Review by Linda Dunjey
The local music scene has done it rough over the past two years of Covid-19 lockdowns but, despite some reports to the contrary, it never died. Starr Special Events‘ 7th Annual Ravo Blues n Roots Festival was testament to a cultural scene that has flourished and grown, despite and even because of the hard times.
The car park of the historic Ravenswood Hotel was packed to overflowing but even in the heat of a Perth summer’s afternoon the line of mask-wearing punters moving through the covid checkpoint was orderly and cheerful.
The legendary Rick Steele – the first act to kick off the festival, laid down the law from the first chord and set the tone for the next 8 acts. Two stages meant there was no lull in the music – the smaller stage overlooked the beautiful Murray River, with houseboats, launches and even dinghies at anchor. People floating by on inflatable inner tubes, added their cheers to the ticket-paying crowd’s applause up on the terrace.
Toby (Beard) & The Band opened the main stage with a powerful set, sometimes poignant with their ode to a fallen friend but ever versatile, the band picked up again the pace again seamlessly.
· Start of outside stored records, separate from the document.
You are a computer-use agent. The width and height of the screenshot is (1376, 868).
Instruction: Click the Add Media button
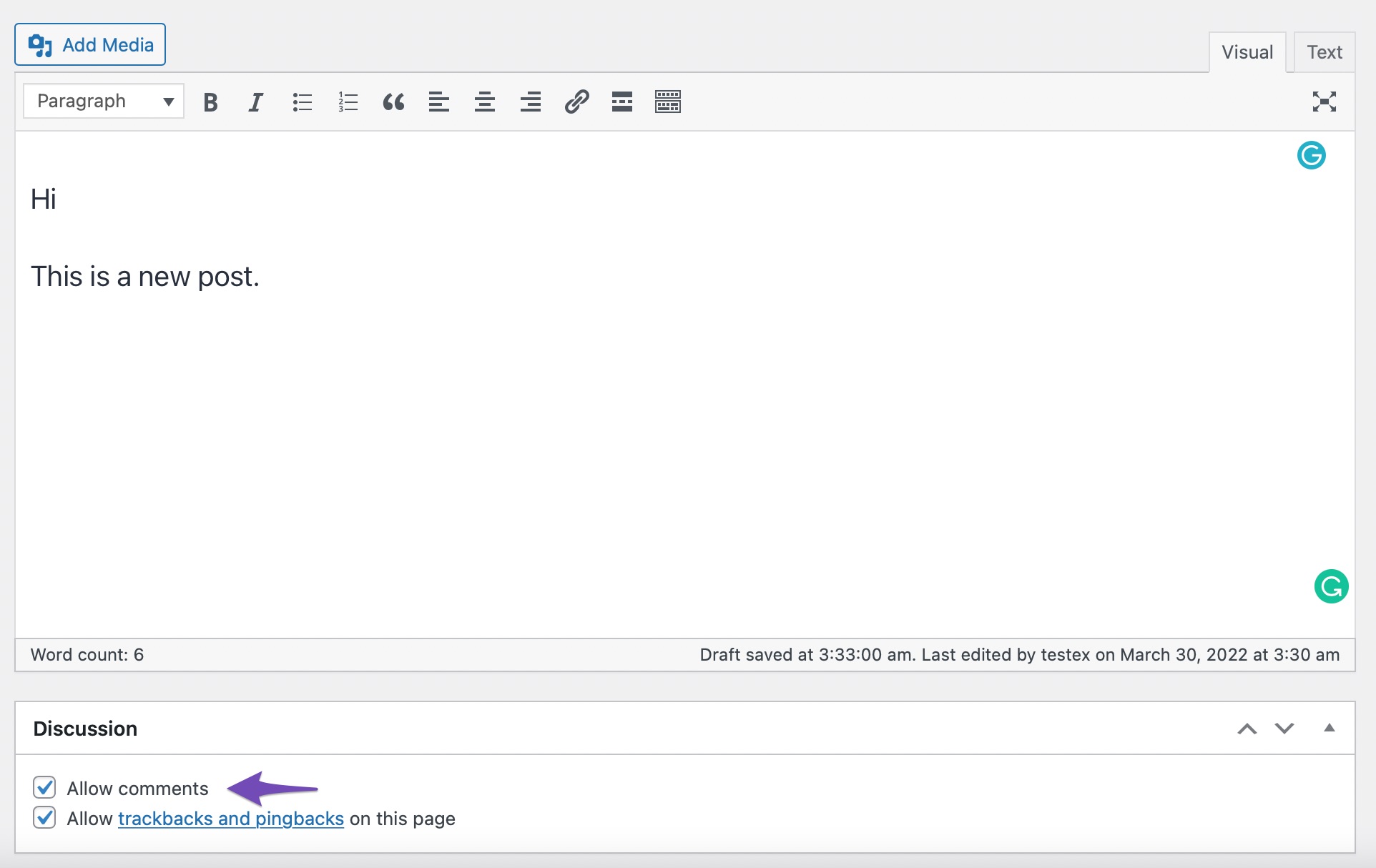click(x=90, y=44)
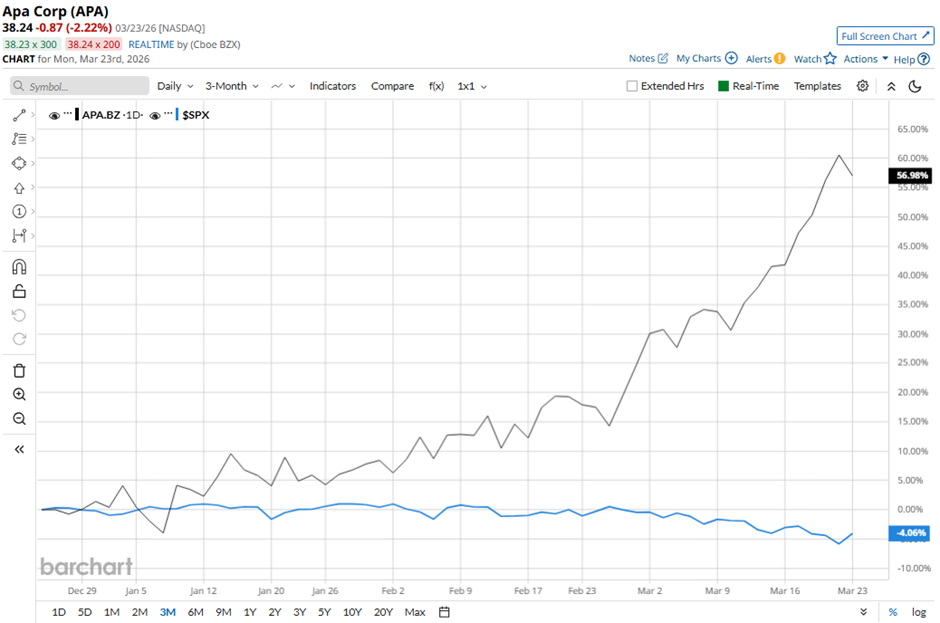
Task: Open the Indicators menu
Action: click(x=332, y=86)
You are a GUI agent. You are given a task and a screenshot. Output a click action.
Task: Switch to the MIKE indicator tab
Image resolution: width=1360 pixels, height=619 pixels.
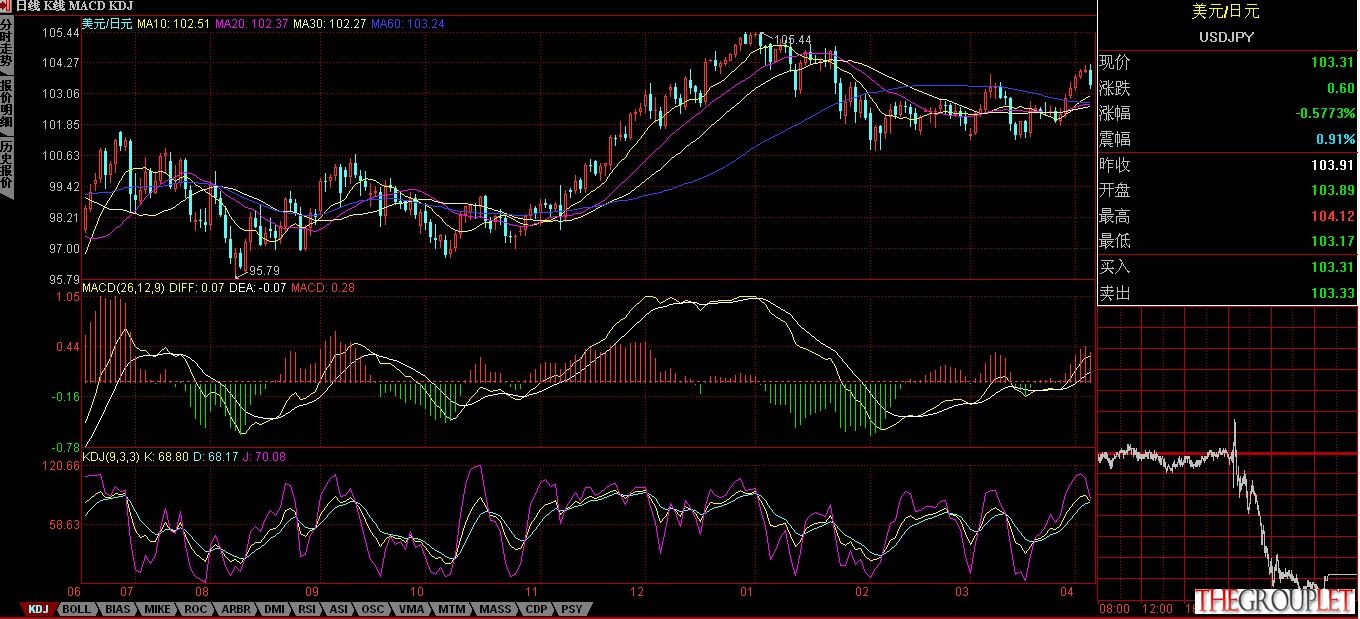pos(157,609)
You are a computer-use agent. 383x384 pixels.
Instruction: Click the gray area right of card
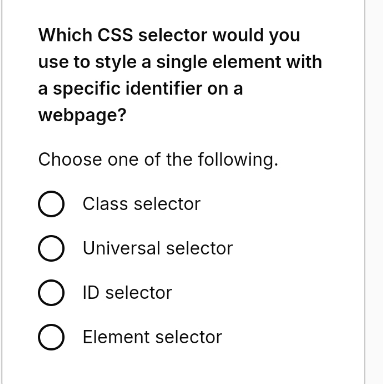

Proud Mary took to the stage with their own take on Creedence Clearwater Revival’s songbook and blew any pre-conceived notions about “tribute” bands out of the water. This was the moment every festival organiser dreams of when some synergistic magic happens – the whole crowd is dancing and singing along – smiles on every face.
Next on the river stage, Andrew Winton caused some excitement with an instrument he called “Lucky 13”. Winton’s laid-back style perfectly suited the chilled mood, as the sun began to dip and the first breezes drifted in over the river.
Matty T. Wall was up next with a blistering set from his 3-piece band. Overheard in the crowd, there were a few who had come to the festival primarily to see Wall and experience his genius yet again.
For those who haven’t experienced the force of nature that is Blue Shaddy – they were in for a shock. The high energy brilliance of Blue Shaddy has been revered for years in the Australian blues scene and Saturday night was no exception – they were on fire.
Kat Kinley took to the river stage with a change of pace and her own brand of the blues – a consummate performer equally on keyboards and vocals. The stripped back set gave punters a chance to grab some dinner and ease back with the sun set and the moon on the rise.
Dave Hole – much has been written about this world-renowned blues artist with his unique slide playing style but as ever, Hole was as engaging and down home with the crowd as if he was playing for a bunch of friends in their backyard. In his 70s although he no longer moves around the stage as he used to, his voice and guitar playing have never been better. The main drawcard for the festival – Hole was superb.
Final act for the night and with the unenviable task of following Dave Hole, the Australian Blues Brothers halted any ground swell of people leaving and instead had the crowd pushing in as joyfully as with any of the other acts.
Thanks to Starr Special Events for putting on another superb night of the blues and to John Starr for giving The Rockpit access to such a special occasion!